Successful political candidates for high office usually come across as deeply knowledgeable about important issues facing the state or nation. That takes either experience dealing with those issues in lower office, or disciplined learning before running for higher office. For people who have spent their careers hiring rather than acquiring knowledge, that disciplined learning, those hours spent reading and talking to experts, that time spent thinking about public policy is often a major challenge.
3. Losing business executives are arrogant. Extremely successful business executives get told every day how smart they are, how successful they are, and how much better they are than other people. That leads to an arrogance that comes back to bite them as political candidates. Top business executives tend to grossly underestimate how difficult it is to become a good political candidate. Too often, they look down on politicians as second-rate people who would be doing something more lucrative if only they could. I once heard a business candidate comment dismissively about one of the most successful governors his state had ever had. “I’m worth 10 times what he’s worth,” this candidate said. Not surprisingly, he lost.

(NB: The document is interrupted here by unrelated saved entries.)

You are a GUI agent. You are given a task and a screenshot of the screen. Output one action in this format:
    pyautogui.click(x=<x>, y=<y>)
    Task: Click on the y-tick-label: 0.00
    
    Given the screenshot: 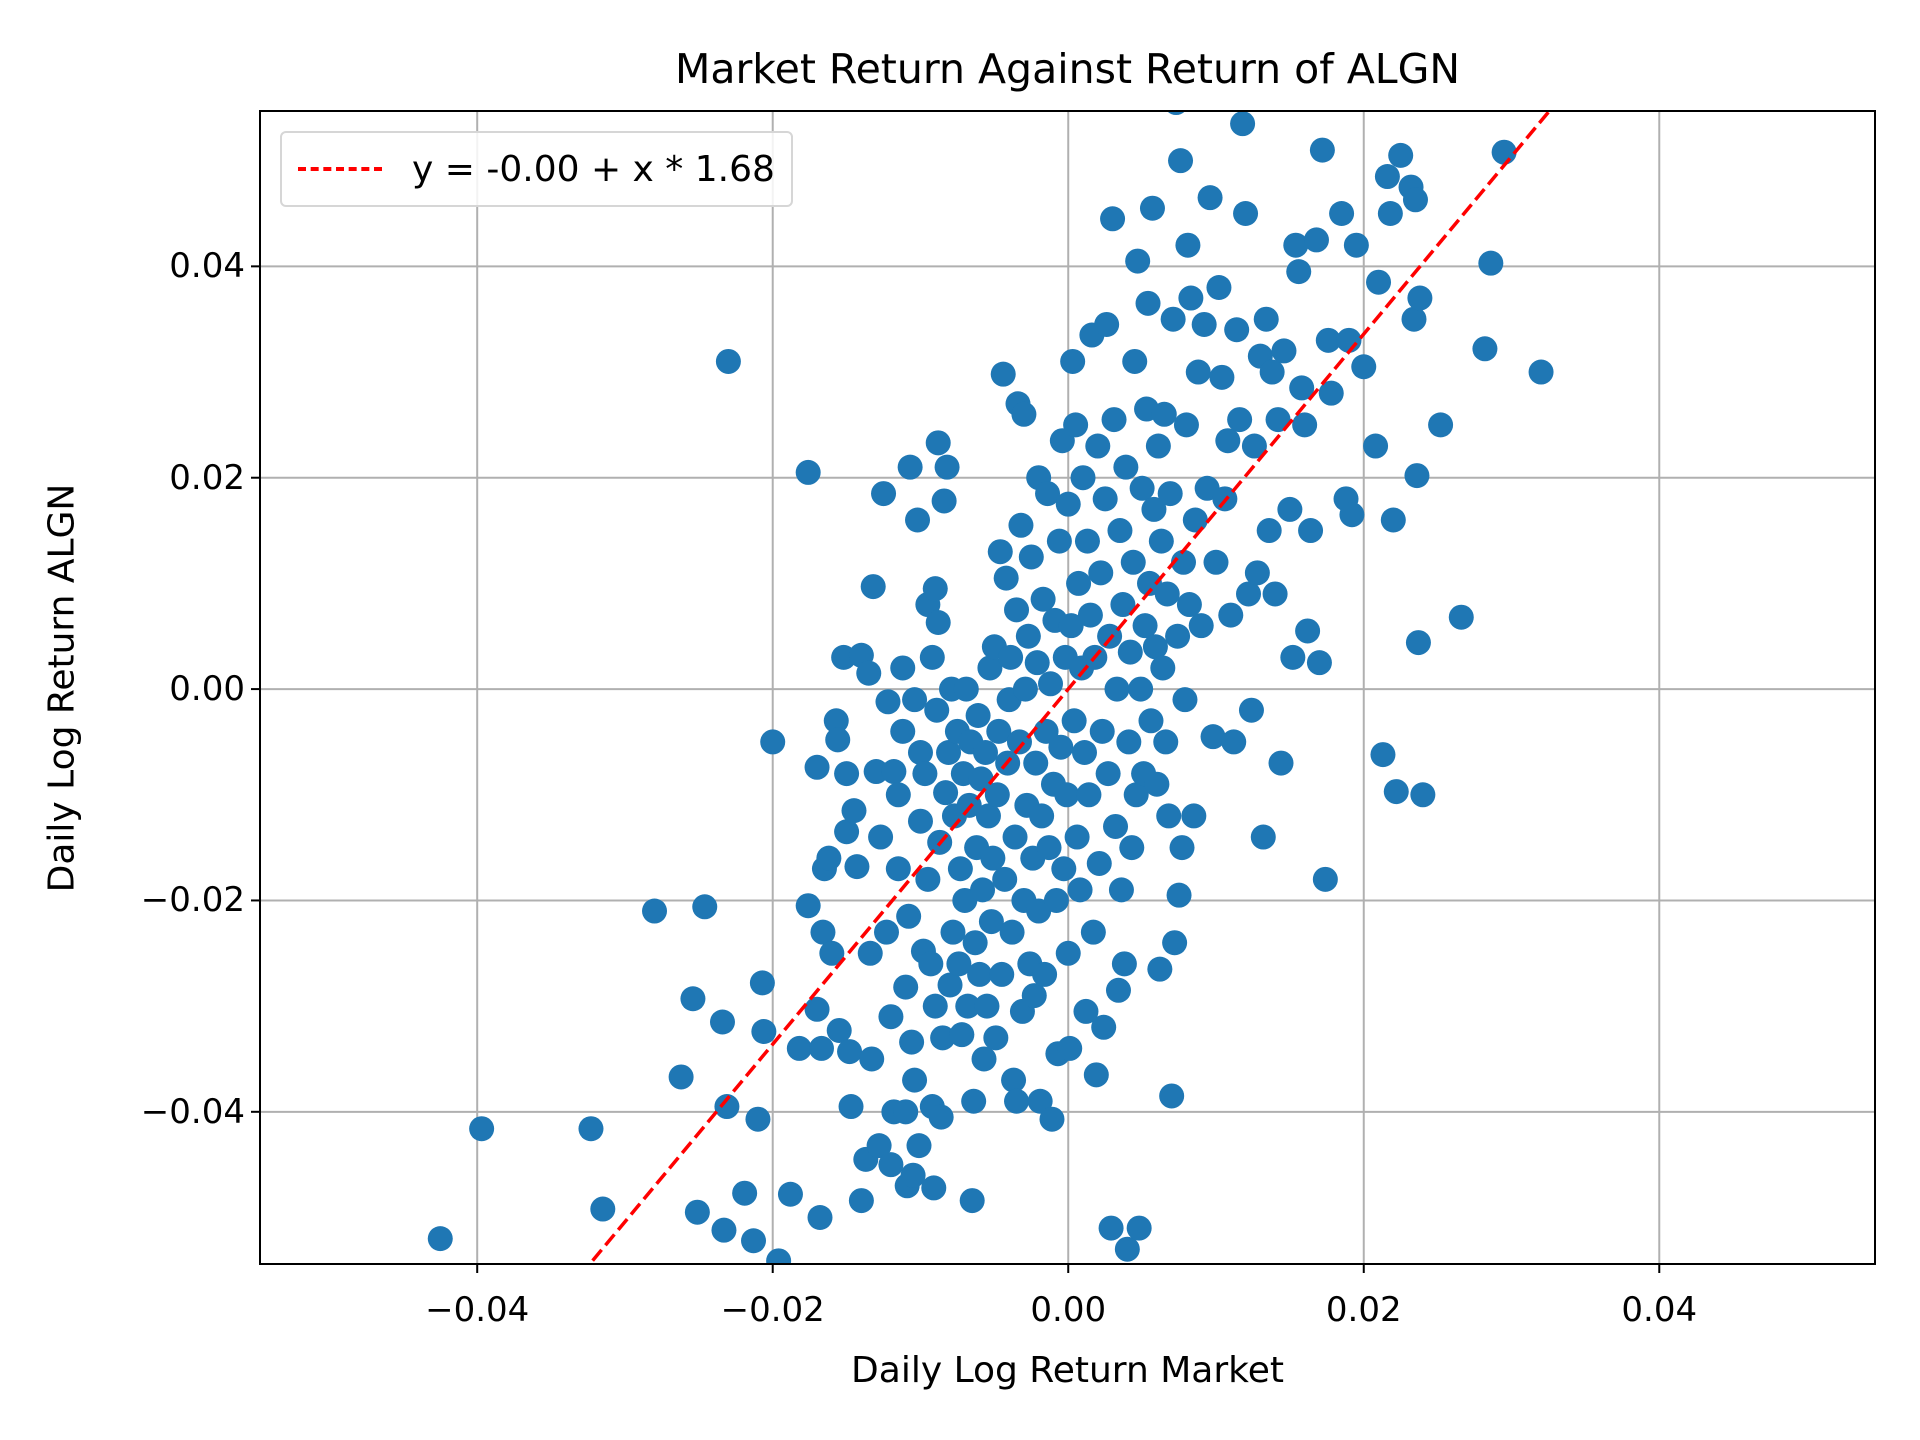 What is the action you would take?
    pyautogui.click(x=207, y=690)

Many top business executives think they know more about media, advertising, polling and every other aspect of running a campaign than specialists in their fields. They spend more time micromanaging the work of others than learning their real job, which is to be a superb political candidate. I was once called to the back room of a focus group and critiqued on how I was moderating the discussion by one such candidate. “You’re letting that person talk too much. You need to bring that person out more.” While an extraordinarily successful businessman, he lost three statewide races as a candidate.
You can read the business executive’s disease in election returns. The eminent political scientist V.O. Key wrote about “friends and neighbors” voting patterns decades ago. Successful political candidates rack up their largest margins in their home counties, their next largest margins in neighboring counties and their lowest margins in far-flung counties. That remains true today with fine politicians.
With top business executives, the pattern is often reversed. They get their largest margins in far-flung counties where voters only know them through television. They get their lowest margins among voters who actually know them. When those who know you the best like you the least, you have a serious problem as a candidate.
If you’re a business executive considering a run for office the good news is that what I’ve just described is an avoidable fate. I have worked with a number of business candidates who have become very successful politicians. The most recent example is Bill Haslam, the current governor of Tennessee, who ran a superb campaign. Like many successful business candidates for high office, Bill served first in a lower office as the accomplished mayor of Knoxville.
The key is confidence coupled with humility. Successful business candidates realize in their core that the office belongs to the people and that the people are giving them a great privilege by entrusting that office to them. They realize that trust must be earned and that their prior business success is insufficient to engender that trust.
In short, they understand the true meaning of “a public servant.” That goes a long way toward combating arrogance, demonstrating sincerity and earning trust.
Whit Ayres is president of North Star Opinion Research, co-founder of Resurgent Republic and chairman of the American Association of Political Consultants.